• [TASK LIST]
a. In the records, copy verbatim every line from the one containing "The image size is (1024, 576)." through the one containing "point(661,76)", including both of those lines.
b. Write the next part of the interview with Foreign Minister Westerwelle, picking up after its final sentence.

-- BEGIN SUPPLIED TEXT --

Minister Westerwelle talks to the newspaper Hamburger Abendblatt about the debt crisis in Europe, energy policy, the situation in the Middle East and German-American relations. Karsten Kammholz asked the questions.
Hamburger Abendblatt: Minister, Europe has been living in crisis mode for four years. How optimistic are you now that we will emerge from the throes of this crisis stronger than we were before?
Foreign Minister Guido Westerwelle: As long as we keep working at it with stamina, strength and the necessary dose of optimism, we will do just that. The debt crisis has become a crisis of confidence, and confidence will only return when debt levels go down.
Do you still have confidence in Greece? Athens needs an unplanned bridging loan, while the next payment from the rescue package isn’t actually due until September.
We want Greece to stay in the euro area, but it’s really up to Greece. We will not consent to any substantial change in the agreements that have been reached. I can only beg the Greek Government to take that position very seriously.
Is there a third German-sponsored rescue package on the cards, as far as you are concerned?
We aren’t faced with that question right now. However, I am seeing indications that some people in Greece want to renegotiate things from scratch and substantially re‑examine the country’s obligations to reform. That, I can only say, is not an option. That’s a line we are not going to cross.
Is Greece arriving at a point where it needs to consider leaving the euro?
Greece can’t simply pay lip‑service to wanting to keep the euro; words need to be backed by clear reforming policies and adherence to what has been agreed. I would decisively oppose any attempt to suddenly invalidate agreements which have allowed for the provision of enormous amounts of money. Conduct negotiations, close deals, accept help – and then say the agreements don’t count any more? Things can’t work that way.

-- END SUPPLIED TEXT --
-- BEGIN STORED RECORDS --

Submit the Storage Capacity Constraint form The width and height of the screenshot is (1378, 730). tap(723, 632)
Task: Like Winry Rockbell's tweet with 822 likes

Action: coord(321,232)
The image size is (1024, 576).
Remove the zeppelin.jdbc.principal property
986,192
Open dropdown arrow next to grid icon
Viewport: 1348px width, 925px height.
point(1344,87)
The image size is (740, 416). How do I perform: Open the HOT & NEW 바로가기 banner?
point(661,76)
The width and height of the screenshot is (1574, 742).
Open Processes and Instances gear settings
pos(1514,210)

-- END STORED RECORDS --

• [RESPONSES FOR EACH TASK]
a.
The image size is (1024, 576).
Remove the zeppelin.jdbc.principal property
986,192
Open dropdown arrow next to grid icon
Viewport: 1348px width, 925px height.
point(1344,87)
The image size is (740, 416). How do I perform: Open the HOT & NEW 바로가기 banner?
point(661,76)

b.
Help is something the Government’s new direction on energy, its signature project, also seems to need at the moment. Energy prices are going up, grid development is slow, the North is worried about difficulties in connecting the off‑shore wind farms. Is this another area where we need more Europe?
The more Germany’s shift to green energy can be supported by European policy, the more successful it will be. Energy policy isn’t a purely domestic issue any more; we need joined‑up policy at EU level. Boosting Europe’s energy market is the kind of thing that can become a major driver of growth in the EU.
How might common European energy supplies take shape?
We have been getting our gas from Siberia in giant pipelines for decades. Why then should it not also be possible to build solar power plants in Mediterranean countries and transport energy to Germany from there? I know there are technical obstacles. But we have made a start on the initial projects. There is enormous potential there. We also need more diversity in our domestic supplies. We need a broad range of sources.
Syria has been in the grip of civil war for 16 months. UN estimates put the death toll of the conflict at more than 17,000 so far. Do you feel impotent in the face of this tragedy?
When so many people are dying, and news keeps arriving of so many people suffering, you always feel pretty powerless. But you mustn’t allow that to make you give up. If we stopped working on a political solution, we would be giving up on the people of Syria. We’re not going to do that.
Some of Bashar al‑Assad’s closest associates have been killed in an attack. Is this the beginning of the end for the Syrian President?
We shall see. The violence has now returned to its point of origin, namely the Assad regime in Damascus. The international community needs to take decisive action and inject Kofi Annan’s peace plan with the necessary authority to see it implemented, which includes imposing sanctions.
But UN sanctions are still not going to happen, thanks to Russia and China and their veto.
I am disappointed at the way Moscow and Beijing have acted. Their obstinacy in the Security Council has given backing to the very people who want to keep on escalating the violence.
Can you understand why Russia and China are propping up the Syrian President?
It may be a question of protecting their own strategic interests. What the Russian Government hasn’t realized though, is that their policy is turning the entire Arab world against them.
Does the international community need to look for some other way to put pressure on Assad?
There is still no reason to speculate about military intervention. We want to use political means to help enable a credible transition process and a democratic new beginning for Syria.
Following the attack on Israeli tourists in Bulgaria, Israel’s Government is pointing the finger at Iran. What do you know about those who carried out this attack?
We know no more than anyone else. The attack was reprehensible and particularly callous. I find it most especially tragic that so many young people were caught up in it.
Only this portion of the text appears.